Выбрать главу

Театр спасти труднее, чем что бы то ни было в этом мире.

Искусство, целиком выросшее на власти иллюзии, которую оно более не в силах поддержать, обречено на исчезновение.

…Слова могут иметь в себе эту силу иллюзии или не иметь ее. У них есть свое собственное значение. Но декорации, костюмы, искусственные жесты и крики никогда не смогут заменить ожидаемую нами реальность. Именно это важно: создание особой реальности, непривычное течение жизни. Театр должен дарить нам этот эфемерный, но подлинный мир, соприкасающийся с реальным.[30] Он должен быть создан, этот мир, — или же нам придется обойтись вовсе без театра.

Что сделать
A: Повторите слово в слово из отрывка о театре участок от «Театр спасти труднее, чем» до «обречено на исчезновение.» включительно.
B: Перечислите всё, что, согласно отрывку о театре, никогда не сможет заменить ожидаемую нами реальность.
C: На чём, по словам отрывка о театре, целиком выросло искусство, обреченное на исчезновение?
Опирайтесь только на отрывок о театре, без сторонних источников.

Раздел данных
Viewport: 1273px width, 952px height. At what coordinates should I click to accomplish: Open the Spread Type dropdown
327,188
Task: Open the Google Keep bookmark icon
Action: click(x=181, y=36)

Решения задач
A:
Театр спасти труднее, чем что бы то ни было в этом мире.

Искусство, целиком выросшее на власти иллюзии, которую оно более не в силах поддержать, обречено на исчезновение.

B: Декорации, костюмы, искусственные жесты и крики.

C: На власти иллюзии, которую оно более не в силах поддержать.